Students will take 90 credits each year and follow the same timetable as the full time students, but spread thinner. Dissertations will be completed in year 2 along with one 30 or two 15 credit taught modules. This will allow students who need to work to pay for an LLM to do so.

Facilities and features

Hugh Aston Building

You will have access to our purpose-built Hugh Aston Building, equipped with lecture theatres and classrooms, break-out spaces for group work, quiet study zones for individual work and IT labs. Wherever possible, students will be given home access to specialist software.

You’ll also have access to the building’s new £5.5 million extension called The Yard, which provides more than 22,000 square metres of extra space. This is designed to facilitate your learning experience with large and airy breakout spaces, a new Student Advice Centre, and a balcony on the top floor. The Yard also features more comfortable classrooms and self-study spaces, allowing you to carry out independent study as well as group work.

Library services

On campus, the main Kimberlin Library offers a space where you can work, study and access a vast range of print materials, with computer stations, laptops, plasma screens and assistive technology also available. 

As well as providing a physical space in which to work, we offer online tools to support your studies, and our extensive online collection of resources accessible from our Library website, e-books, specialised databases and electronic journals and films which can be remotely accessed from anywhere you choose. 

We will support you to confidently use a huge range of learning technologies, including Blackboard, Collaborate Ultra, DMU Replay, MS Teams, Turnitin and more. Alongside this, you can access LinkedIn Learning and learn how to use Microsoft 365, and study support software such as mind mapping and note-taking through our new Digital Student Skills Hub. 

The library staff offer additional support to students, including help with academic writing, research strategies, literature searching, reference management and assistive technology. There is also a ‘Just Ask’ service for help and advice, live LibChat, online workshops, tutorials and drop-ins available from our Learning Services, and weekly library live chat sessions that give you the chance to ask the library teams for help.

Learning zones

Our Learning Zones and The Greenhouse also provide space for group or individual work and study.

There are 1,600 study places across all library locations, more than 700 computer stations, laptops to borrow, free wi-fi and desktop power outlets.

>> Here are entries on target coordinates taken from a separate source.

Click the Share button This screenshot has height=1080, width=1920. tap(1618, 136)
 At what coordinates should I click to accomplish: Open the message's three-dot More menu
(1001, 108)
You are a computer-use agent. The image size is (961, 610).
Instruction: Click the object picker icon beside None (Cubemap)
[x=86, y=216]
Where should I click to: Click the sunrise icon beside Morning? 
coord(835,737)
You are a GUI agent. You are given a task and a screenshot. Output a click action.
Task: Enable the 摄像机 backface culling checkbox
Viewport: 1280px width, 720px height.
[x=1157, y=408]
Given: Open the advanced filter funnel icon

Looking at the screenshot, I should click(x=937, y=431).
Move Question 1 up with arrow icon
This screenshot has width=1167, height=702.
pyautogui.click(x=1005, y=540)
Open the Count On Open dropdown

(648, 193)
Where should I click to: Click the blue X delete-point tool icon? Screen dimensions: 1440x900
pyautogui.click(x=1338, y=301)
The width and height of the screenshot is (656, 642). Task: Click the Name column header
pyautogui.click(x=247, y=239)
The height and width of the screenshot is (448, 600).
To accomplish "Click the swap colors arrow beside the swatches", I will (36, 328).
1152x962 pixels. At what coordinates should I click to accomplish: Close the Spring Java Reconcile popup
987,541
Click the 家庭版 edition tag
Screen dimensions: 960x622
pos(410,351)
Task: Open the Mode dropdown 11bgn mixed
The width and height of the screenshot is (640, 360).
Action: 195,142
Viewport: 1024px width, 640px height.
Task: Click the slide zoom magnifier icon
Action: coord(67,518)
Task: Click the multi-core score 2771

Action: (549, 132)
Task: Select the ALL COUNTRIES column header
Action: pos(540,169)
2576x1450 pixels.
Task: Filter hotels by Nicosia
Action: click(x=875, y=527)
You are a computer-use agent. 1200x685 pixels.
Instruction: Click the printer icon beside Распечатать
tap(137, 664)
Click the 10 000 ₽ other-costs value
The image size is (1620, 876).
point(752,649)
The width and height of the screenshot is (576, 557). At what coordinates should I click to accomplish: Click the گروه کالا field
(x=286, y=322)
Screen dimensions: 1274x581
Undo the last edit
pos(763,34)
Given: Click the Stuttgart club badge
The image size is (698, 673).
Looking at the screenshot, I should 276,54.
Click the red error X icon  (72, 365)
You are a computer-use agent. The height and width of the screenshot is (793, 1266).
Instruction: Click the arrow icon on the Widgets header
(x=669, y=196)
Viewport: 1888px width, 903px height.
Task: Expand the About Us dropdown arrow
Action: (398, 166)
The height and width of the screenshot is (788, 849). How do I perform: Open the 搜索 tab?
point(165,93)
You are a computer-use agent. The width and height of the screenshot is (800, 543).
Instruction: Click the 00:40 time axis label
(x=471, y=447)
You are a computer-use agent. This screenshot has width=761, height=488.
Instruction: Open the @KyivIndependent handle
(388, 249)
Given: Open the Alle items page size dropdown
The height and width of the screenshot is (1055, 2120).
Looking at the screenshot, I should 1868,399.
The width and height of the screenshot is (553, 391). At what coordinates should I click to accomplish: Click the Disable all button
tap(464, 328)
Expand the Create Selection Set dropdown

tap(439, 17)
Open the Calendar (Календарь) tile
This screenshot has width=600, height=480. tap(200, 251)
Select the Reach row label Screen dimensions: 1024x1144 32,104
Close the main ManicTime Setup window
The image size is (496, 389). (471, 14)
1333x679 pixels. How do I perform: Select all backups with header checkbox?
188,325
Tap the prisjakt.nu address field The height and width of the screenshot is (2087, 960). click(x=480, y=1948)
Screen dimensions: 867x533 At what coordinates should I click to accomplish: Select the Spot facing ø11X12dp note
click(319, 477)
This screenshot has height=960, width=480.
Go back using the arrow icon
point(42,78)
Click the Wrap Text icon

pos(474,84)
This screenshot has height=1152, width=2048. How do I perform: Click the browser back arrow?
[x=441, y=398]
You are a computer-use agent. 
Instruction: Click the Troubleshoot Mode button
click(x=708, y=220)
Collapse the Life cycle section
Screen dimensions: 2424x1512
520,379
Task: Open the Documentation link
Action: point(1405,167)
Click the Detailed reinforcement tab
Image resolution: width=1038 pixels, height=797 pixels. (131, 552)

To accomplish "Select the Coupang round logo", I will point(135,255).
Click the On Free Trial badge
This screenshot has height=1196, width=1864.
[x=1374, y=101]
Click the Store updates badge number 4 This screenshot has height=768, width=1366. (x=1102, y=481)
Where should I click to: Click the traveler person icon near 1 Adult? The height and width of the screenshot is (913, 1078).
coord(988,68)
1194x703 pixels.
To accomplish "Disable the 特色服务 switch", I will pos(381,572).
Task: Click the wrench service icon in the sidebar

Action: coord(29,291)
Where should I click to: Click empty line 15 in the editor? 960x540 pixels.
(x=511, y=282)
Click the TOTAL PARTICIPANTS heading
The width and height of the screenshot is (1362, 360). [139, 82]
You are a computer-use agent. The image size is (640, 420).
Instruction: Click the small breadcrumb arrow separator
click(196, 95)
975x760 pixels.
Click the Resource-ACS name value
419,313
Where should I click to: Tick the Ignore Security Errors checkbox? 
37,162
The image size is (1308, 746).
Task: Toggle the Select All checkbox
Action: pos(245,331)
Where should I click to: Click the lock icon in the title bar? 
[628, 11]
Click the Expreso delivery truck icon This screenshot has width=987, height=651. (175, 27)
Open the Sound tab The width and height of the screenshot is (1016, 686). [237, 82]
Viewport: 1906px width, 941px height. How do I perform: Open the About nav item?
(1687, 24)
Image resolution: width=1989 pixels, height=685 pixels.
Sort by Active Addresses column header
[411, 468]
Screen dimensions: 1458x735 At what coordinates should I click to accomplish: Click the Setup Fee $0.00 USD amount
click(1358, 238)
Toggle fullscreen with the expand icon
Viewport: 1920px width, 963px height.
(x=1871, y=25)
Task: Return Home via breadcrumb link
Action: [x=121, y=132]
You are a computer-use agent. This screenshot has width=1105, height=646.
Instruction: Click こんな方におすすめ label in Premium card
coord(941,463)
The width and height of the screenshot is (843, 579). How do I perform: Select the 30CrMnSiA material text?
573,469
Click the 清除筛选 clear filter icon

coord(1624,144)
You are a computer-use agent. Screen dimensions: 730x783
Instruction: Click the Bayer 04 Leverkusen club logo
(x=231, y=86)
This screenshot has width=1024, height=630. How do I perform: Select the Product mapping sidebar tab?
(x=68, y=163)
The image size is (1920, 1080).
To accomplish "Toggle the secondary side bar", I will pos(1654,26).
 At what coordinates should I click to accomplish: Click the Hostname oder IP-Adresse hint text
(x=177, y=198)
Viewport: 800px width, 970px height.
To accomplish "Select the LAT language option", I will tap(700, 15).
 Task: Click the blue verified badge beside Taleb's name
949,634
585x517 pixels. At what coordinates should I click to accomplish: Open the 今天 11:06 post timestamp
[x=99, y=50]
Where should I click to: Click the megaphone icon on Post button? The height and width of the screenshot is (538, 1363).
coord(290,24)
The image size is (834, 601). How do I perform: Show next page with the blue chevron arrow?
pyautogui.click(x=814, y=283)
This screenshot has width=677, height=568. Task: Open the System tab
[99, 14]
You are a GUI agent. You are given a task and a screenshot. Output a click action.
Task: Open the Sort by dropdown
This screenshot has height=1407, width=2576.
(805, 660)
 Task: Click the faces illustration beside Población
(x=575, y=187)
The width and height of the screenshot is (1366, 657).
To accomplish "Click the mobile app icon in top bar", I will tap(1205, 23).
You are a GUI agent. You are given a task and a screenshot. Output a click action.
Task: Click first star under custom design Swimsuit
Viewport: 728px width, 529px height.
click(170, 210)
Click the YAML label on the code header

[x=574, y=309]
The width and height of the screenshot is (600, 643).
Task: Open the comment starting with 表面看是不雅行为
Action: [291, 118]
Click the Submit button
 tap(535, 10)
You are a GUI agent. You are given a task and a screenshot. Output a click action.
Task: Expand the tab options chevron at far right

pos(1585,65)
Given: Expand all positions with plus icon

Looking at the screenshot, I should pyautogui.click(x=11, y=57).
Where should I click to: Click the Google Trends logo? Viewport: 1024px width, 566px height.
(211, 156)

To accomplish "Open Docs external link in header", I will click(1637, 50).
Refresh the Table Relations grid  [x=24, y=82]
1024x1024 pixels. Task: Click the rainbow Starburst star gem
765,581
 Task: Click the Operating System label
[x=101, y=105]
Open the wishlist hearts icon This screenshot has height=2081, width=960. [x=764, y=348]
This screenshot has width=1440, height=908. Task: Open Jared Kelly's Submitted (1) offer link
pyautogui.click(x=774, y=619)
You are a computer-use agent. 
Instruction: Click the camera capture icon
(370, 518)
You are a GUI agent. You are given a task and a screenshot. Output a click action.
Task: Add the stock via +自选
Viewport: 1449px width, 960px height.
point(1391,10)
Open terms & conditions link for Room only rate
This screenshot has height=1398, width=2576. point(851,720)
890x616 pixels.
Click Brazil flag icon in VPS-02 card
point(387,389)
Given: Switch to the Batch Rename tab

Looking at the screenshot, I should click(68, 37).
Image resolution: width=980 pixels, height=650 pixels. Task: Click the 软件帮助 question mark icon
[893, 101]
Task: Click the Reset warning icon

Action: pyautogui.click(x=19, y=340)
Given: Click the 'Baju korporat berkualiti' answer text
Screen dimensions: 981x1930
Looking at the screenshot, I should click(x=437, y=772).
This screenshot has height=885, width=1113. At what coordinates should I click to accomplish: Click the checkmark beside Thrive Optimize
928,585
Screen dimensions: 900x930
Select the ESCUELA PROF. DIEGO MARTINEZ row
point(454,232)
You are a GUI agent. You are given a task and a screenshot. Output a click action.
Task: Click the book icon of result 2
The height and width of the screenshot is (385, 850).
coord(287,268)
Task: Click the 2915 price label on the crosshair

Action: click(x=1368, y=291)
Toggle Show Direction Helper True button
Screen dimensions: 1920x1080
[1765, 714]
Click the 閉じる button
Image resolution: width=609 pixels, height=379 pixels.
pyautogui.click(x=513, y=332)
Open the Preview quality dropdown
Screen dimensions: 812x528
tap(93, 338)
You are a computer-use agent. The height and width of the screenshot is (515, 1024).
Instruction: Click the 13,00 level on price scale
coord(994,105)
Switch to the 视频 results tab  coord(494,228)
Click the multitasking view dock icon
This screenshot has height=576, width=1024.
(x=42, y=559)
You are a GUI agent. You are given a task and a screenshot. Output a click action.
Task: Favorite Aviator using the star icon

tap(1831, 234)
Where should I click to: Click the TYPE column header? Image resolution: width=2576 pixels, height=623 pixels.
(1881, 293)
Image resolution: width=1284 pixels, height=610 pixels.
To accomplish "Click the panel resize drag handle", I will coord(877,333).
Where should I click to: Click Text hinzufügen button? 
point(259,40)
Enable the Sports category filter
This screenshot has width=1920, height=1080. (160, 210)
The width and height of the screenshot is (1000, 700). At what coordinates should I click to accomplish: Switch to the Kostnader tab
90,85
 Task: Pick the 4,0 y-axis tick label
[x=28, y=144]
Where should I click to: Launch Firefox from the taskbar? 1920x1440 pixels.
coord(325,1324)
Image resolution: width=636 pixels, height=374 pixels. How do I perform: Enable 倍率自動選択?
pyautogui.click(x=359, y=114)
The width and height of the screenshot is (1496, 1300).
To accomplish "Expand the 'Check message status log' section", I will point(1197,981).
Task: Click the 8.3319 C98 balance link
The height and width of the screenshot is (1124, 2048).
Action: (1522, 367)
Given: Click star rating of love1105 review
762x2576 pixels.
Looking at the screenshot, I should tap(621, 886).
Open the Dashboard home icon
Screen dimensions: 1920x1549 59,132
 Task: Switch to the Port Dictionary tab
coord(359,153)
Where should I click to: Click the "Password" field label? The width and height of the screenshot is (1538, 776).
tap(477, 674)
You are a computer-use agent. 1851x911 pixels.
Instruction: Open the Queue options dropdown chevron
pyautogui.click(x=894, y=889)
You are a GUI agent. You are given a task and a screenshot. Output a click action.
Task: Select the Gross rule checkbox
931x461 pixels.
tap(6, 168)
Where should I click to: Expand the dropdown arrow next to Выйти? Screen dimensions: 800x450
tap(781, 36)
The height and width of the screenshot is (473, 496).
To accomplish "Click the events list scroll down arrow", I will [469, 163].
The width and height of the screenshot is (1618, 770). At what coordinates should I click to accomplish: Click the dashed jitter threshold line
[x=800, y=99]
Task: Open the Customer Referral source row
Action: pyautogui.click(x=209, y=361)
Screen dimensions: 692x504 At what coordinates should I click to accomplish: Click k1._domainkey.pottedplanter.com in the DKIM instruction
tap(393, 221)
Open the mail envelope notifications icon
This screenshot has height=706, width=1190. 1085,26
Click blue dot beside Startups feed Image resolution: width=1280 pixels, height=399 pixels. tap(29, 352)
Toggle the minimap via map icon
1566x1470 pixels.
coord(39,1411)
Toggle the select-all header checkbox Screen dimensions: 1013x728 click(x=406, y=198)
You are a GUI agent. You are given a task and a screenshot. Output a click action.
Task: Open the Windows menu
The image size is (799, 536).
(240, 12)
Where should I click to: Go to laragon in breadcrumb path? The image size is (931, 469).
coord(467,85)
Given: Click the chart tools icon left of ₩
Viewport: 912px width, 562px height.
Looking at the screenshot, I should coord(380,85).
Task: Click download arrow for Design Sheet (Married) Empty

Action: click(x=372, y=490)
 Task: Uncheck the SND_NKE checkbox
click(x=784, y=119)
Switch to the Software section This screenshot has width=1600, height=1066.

You can also book rooms with plasma screens, laptops and DVD facilities for group work and presentations, secure an individual study room with adjustable lighting or make use of our assistive technology.

Opportunities and careers

Find the people who will open doors for you

DMU's award-winning careers service provides guaranteed work experience opportunities DMU Works

DMU Global

This is our innovative international experience programme which aims to enrich your studies and expand your cultural horizons – helping you to become a global graduate, equipped to meet the needs of employers across the world.

Through DMU Global, we offer a wide range of opportunities including on-campus and UK activities, overseas study, internships, faculty-led field trips and volunteering, as well as Erasmus+ and international exchanges.

While overseas DMU Global opportunities are not currently possible, DMU will continue to review government advice and if travel is permitted, we hope to offer a small number of extra-curricular opportunities in the summer of 2021. 


Graduate careers

Thanks to the staff expertise and the mentoring element of the course, the Law School maintains close links with both local and national companies.

This offers graduates a host of opportunities when seeking employment. The LLM is a good preparation for PhD study for those seeking academic careers.